=== What you should do ===
Only the lines below starting at the one that contains "Where should I" and ending at the one that contains "Screen dimensions: 812x504" are to be reproduced, exactly and with both ends kept.

(Data items)
- - - -

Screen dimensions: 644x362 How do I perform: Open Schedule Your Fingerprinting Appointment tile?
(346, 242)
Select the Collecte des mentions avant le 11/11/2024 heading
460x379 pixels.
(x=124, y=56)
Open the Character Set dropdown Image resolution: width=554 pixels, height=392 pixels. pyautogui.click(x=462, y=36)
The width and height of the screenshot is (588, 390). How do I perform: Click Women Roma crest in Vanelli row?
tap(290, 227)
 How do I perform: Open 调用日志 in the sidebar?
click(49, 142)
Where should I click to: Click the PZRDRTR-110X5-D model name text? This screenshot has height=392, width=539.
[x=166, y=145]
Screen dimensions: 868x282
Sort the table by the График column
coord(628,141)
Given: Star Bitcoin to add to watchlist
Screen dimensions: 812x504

- - - -

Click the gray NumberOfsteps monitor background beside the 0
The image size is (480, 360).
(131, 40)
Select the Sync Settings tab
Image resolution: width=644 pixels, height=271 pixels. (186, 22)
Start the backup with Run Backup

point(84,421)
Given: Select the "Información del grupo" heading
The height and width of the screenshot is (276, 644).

- - - -

=== Task result ===
Where should I click to: Click the PZRDRTR-110X5-D model name text? This screenshot has height=392, width=539.
[x=166, y=145]
Screen dimensions: 868x282
Sort the table by the График column
coord(628,141)
Given: Star Bitcoin to add to watchlist
Screen dimensions: 812x504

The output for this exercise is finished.